(Stored items)

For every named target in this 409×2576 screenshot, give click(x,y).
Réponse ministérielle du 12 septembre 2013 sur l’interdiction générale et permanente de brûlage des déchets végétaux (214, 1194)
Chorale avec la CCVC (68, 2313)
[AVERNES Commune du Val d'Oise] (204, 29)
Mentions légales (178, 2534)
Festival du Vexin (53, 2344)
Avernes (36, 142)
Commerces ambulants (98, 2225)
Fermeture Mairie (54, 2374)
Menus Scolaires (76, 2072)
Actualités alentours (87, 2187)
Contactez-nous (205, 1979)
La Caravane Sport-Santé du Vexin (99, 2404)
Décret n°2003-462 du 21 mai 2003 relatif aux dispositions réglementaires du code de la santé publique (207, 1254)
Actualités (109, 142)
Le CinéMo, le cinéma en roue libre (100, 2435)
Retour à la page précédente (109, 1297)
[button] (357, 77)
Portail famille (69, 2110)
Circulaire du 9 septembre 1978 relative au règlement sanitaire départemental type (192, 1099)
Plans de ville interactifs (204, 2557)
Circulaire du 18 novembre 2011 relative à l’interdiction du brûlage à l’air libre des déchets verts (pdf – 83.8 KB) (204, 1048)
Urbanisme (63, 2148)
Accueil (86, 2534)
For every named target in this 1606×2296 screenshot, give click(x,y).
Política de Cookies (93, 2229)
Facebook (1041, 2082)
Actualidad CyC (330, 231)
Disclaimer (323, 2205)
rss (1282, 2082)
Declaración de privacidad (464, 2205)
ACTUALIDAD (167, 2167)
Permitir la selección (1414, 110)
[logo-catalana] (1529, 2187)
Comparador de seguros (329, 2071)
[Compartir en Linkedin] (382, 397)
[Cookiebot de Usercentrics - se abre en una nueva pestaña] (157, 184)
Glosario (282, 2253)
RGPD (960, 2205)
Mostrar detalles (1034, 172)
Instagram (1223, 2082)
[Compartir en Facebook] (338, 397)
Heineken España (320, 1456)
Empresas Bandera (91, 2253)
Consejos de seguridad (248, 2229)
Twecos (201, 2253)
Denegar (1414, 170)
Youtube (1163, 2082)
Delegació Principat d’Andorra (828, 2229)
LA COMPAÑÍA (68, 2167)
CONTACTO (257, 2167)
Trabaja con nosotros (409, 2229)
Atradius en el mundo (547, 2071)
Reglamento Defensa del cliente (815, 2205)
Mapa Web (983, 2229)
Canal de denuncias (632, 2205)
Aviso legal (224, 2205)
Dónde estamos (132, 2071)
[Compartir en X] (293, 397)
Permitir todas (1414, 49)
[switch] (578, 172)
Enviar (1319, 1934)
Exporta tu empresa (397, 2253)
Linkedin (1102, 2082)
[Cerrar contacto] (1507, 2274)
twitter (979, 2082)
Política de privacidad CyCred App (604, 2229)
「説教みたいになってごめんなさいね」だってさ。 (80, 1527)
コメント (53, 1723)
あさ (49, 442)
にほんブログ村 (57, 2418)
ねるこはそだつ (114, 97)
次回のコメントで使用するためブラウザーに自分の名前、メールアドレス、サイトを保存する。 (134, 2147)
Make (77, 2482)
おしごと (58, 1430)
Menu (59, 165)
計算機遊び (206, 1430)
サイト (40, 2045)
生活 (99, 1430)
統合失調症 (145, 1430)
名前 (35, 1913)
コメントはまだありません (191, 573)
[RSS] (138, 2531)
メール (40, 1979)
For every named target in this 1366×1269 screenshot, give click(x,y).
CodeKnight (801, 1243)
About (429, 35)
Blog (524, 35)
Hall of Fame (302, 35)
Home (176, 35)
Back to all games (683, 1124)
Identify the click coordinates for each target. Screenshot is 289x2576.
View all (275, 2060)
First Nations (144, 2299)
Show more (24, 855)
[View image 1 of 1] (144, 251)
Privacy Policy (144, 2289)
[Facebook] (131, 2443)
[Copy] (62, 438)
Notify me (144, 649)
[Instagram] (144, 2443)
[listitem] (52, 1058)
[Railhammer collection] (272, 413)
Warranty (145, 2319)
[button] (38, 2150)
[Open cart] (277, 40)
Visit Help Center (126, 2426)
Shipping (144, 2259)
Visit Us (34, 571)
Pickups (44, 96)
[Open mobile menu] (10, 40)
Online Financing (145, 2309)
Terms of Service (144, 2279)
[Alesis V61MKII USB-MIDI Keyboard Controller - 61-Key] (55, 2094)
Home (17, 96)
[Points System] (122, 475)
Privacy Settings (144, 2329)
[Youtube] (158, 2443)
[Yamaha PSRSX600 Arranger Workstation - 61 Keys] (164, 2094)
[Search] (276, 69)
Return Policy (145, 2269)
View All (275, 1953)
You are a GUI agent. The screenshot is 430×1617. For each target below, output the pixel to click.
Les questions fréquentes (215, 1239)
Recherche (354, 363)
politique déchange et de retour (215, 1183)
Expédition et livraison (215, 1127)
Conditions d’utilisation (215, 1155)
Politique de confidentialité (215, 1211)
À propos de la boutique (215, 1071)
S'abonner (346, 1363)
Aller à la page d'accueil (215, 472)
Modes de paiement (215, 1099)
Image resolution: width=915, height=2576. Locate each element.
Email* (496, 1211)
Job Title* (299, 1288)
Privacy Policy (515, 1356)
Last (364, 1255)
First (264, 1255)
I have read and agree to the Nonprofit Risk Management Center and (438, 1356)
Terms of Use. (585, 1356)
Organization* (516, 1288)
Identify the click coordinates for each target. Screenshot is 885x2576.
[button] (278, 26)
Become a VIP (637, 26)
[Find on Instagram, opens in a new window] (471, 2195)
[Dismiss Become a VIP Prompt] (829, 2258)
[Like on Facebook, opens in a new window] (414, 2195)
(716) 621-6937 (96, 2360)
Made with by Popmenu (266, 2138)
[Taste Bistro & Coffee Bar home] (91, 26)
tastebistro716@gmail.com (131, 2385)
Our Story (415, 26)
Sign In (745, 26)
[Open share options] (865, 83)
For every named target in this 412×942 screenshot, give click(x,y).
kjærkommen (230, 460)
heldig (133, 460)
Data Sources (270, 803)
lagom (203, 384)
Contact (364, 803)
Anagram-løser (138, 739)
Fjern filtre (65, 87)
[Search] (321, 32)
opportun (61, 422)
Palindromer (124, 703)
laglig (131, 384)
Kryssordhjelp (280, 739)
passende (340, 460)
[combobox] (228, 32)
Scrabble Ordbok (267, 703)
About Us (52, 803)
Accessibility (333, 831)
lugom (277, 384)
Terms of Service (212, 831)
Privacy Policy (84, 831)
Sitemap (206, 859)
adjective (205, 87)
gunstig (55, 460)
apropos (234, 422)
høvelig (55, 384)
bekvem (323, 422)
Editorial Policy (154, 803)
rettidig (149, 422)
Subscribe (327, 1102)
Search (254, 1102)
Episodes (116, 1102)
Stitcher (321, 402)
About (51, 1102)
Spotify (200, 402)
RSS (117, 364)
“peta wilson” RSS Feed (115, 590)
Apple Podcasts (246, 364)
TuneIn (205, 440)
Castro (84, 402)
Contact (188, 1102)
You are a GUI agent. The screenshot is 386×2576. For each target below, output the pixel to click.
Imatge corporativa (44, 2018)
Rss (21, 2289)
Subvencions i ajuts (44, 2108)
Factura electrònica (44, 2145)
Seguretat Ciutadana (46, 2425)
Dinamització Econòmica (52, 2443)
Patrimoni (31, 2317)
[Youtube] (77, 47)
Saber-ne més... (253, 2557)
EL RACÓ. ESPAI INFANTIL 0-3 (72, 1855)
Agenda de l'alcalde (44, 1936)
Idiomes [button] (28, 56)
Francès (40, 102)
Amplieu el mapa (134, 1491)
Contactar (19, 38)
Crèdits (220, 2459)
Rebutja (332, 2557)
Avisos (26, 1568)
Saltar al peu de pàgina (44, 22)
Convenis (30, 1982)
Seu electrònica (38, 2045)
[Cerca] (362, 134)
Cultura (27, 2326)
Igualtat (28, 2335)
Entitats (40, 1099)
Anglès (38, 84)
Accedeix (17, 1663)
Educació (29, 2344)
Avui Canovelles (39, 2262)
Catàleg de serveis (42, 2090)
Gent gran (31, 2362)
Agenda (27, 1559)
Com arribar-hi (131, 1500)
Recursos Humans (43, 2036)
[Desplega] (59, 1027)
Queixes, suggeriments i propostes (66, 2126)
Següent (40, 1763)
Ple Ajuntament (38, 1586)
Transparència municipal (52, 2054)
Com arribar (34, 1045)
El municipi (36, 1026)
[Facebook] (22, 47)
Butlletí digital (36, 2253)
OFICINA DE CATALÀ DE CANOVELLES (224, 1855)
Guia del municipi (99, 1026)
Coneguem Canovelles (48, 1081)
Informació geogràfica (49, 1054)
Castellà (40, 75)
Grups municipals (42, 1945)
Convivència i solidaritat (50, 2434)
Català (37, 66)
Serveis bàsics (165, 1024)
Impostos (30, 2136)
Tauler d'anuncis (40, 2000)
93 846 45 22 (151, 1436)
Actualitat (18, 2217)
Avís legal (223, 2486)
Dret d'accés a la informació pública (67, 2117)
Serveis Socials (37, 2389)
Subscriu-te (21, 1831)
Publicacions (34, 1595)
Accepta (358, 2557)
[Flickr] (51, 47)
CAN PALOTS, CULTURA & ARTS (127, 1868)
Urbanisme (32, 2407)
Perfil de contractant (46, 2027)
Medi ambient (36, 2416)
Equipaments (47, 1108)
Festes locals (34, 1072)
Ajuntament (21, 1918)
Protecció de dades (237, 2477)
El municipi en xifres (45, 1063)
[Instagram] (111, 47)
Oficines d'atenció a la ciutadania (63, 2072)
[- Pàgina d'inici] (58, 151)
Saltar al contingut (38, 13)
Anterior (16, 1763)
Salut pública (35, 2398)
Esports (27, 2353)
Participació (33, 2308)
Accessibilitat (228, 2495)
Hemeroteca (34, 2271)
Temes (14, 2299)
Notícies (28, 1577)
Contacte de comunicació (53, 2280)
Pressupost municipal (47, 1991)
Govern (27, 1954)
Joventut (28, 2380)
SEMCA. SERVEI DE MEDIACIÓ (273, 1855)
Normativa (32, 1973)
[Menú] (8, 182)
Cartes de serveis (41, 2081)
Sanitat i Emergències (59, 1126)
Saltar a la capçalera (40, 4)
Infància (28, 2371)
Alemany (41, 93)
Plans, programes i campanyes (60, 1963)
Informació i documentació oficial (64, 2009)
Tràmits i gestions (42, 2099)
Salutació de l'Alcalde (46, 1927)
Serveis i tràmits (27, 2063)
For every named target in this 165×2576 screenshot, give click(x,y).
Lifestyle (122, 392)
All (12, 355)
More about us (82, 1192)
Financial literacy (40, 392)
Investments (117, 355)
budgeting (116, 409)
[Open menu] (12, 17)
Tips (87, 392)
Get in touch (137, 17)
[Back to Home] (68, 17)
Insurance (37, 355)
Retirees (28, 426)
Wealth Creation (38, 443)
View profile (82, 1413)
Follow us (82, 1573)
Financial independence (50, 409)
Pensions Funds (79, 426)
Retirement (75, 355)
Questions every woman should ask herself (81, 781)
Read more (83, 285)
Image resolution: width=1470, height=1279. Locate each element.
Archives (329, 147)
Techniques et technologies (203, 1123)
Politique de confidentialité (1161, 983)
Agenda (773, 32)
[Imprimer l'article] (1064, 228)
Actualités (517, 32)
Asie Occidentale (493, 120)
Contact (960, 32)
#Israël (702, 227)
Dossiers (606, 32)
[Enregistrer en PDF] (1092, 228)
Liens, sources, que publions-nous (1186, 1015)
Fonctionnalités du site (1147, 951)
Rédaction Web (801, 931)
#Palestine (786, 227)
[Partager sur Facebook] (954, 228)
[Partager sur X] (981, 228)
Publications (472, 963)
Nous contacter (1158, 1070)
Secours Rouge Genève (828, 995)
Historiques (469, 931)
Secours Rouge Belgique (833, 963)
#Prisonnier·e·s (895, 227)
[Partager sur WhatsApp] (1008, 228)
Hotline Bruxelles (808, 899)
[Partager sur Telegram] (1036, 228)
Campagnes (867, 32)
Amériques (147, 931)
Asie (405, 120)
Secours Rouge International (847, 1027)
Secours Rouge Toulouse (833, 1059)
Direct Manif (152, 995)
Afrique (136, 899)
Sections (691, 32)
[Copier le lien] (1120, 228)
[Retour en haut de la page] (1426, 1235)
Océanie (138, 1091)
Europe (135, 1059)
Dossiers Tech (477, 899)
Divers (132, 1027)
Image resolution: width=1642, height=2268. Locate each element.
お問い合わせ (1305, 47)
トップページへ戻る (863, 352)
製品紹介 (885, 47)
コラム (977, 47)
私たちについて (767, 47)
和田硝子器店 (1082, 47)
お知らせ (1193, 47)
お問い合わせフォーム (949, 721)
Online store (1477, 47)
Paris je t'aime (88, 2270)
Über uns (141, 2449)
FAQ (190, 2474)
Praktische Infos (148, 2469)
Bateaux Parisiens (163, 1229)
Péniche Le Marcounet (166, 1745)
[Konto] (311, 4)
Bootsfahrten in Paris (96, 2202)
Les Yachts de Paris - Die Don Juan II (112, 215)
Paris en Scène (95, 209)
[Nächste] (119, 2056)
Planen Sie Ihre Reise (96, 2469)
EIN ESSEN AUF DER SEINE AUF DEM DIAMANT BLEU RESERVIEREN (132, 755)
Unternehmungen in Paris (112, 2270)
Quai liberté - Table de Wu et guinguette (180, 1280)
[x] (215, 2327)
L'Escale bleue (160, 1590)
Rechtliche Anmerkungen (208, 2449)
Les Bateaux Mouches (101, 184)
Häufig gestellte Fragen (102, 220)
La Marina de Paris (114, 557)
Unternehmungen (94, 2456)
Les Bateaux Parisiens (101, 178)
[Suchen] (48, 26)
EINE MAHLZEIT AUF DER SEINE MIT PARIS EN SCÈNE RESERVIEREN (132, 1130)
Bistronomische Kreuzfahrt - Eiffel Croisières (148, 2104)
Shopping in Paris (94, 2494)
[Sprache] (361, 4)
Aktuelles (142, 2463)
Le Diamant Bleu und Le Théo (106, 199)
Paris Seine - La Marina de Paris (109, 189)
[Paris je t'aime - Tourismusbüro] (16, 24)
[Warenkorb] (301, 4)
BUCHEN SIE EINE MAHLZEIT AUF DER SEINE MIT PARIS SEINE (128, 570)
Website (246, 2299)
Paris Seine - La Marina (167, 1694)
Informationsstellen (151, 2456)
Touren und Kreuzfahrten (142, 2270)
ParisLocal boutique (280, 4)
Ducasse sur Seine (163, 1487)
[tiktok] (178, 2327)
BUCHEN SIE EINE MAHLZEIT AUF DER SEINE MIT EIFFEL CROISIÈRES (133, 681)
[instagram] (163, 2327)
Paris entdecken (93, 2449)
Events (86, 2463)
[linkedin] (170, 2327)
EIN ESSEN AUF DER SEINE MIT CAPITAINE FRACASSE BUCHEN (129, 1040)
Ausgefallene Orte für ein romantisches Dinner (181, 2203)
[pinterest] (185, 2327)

→ Task details
There is a run of lines above from the one with "Com arribar-hi (131, 1500)" to the one with "Serveis bàsics (165, 1024)"; print exactly that run, both ends included, and nothing else.

→ Result
Com arribar-hi (131, 1500)
Recursos Humans (43, 2036)
[Desplega] (59, 1027)
Queixes, suggeriments i propostes (66, 2126)
Següent (40, 1763)
Ple Ajuntament (38, 1586)
Transparència municipal (52, 2054)
Com arribar (34, 1045)
El municipi (36, 1026)
[Facebook] (22, 47)
Butlletí digital (36, 2253)
OFICINA DE CATALÀ DE CANOVELLES (224, 1855)
Guia del municipi (99, 1026)
Coneguem Canovelles (48, 1081)
Informació geogràfica (49, 1054)
Castellà (40, 75)
Grups municipals (42, 1945)
Convivència i solidaritat (50, 2434)
Català (37, 66)
Serveis bàsics (165, 1024)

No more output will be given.